Recently, OpenAI released its latest o3 and o4-mini AI models, which achieve state-of-the-art performance in many aspects. However, these new models haven't improved on the issue of "hallucination," in fact, exhibiting even more severe hallucinations than several previous OpenAI models.

"Hallucination" refers to AI models incorrectly generating false information, one of the most challenging problems in AI today. Previous generations of models showed improvements in reducing hallucinations, but o3 and o4-mini break this trend. According to OpenAI's internal testing, these AI models, known as reasoning models, exceed the hallucination frequency of the company's previous generations of reasoning models and traditional non-reasoning models like GPT-4o.

OpenAI

Image Source: AI-generated image, licensed by Midjourney

OpenAI's technical report indicates that the o3 model has a hallucination rate of 33% in the PersonQA benchmark test, double the hallucination rate of the previous o1 and o3-mini models (16% and 14.8%, respectively). The o4-mini model even reaches a staggering 48% hallucination rate in PersonQA, indicating a more serious problem.

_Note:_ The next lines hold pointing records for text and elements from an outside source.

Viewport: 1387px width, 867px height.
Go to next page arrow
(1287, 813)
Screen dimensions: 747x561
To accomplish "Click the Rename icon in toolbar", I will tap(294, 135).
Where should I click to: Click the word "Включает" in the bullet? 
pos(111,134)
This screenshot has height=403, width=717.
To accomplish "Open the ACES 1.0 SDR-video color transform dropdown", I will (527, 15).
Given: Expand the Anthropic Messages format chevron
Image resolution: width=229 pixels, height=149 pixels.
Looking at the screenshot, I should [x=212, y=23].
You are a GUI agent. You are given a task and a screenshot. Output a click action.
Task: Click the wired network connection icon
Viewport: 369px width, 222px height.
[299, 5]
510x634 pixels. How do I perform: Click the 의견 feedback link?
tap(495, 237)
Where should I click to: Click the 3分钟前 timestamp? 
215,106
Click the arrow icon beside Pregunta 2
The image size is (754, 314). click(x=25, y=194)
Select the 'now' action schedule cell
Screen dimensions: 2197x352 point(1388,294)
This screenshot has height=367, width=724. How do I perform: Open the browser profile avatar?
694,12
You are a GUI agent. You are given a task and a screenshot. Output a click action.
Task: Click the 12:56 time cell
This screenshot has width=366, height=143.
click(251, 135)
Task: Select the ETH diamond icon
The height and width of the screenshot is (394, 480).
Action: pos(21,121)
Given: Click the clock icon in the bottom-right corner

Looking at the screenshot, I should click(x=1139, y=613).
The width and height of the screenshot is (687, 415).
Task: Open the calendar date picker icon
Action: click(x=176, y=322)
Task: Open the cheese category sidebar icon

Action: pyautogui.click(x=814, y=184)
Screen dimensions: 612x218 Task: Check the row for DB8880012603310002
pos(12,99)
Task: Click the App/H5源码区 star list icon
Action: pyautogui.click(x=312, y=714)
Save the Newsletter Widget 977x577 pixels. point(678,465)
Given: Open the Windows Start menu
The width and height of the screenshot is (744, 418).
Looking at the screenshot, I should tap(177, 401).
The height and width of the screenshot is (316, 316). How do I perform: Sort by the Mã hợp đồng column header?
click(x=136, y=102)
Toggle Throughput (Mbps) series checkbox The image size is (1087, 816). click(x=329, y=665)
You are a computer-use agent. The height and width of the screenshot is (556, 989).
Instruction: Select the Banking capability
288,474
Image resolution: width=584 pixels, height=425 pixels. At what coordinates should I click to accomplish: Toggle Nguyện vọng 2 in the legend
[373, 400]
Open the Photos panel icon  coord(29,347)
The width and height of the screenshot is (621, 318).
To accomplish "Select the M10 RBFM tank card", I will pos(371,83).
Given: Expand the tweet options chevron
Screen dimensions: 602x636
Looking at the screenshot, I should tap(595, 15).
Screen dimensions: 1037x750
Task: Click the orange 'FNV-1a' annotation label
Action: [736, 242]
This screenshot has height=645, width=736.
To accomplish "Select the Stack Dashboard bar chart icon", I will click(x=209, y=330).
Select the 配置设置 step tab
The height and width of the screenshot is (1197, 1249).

Third-party testing agency Transluce also found that the o3 model frequently fabricates its actions when answering questions. For example, o3 claimed to have run code on a 2021 MacBook Pro and copied the results into its answer, even though it's incapable of doing so.

Transluce researchers suggest that the reinforcement learning methods used in the o-series models might amplify issues that could be mitigated through conventional post-training processes. This phenomenon significantly reduces the usability of o3. A Stanford University adjunct professor found that while testing o3's programming workflow, the model generated invalid website links, impacting user experience.

While hallucination can, to some extent, foster creative thinking in models, frequent factual errors pose significant problems in industries demanding high accuracy, such as the legal field.

One effective method for improving model accuracy is to grant them web search capabilities. OpenAI's GPT-4o achieved 90% accuracy in the SimpleQA benchmark test through web search, suggesting that search functionality could potentially alleviate hallucination issues in reasoning models.

However, if the hallucination problem in reasoning models worsens with scaling, the urgency of finding a solution will increase. OpenAI states that ongoing research is focused on improving the accuracy and reliability of all its models.

Over the past year, the AI industry has shifted its focus toward reasoning models, as improvements to traditional AI models have shown diminishing returns. However, the emergence of reasoning models seems to have brought more hallucinations, presenting new challenges for future development.

Key takeaways:

🌟 OpenAI's new reasoning models, o3 and o4-mini, exhibit higher hallucination frequencies than previous models.

🤖 o3 has a 33% hallucination rate in the PersonQA benchmark test, while o4-mini reaches a staggering 48%.

🔍 A potential method to improve model accuracy and reduce hallucinations is to introduce web search functionality.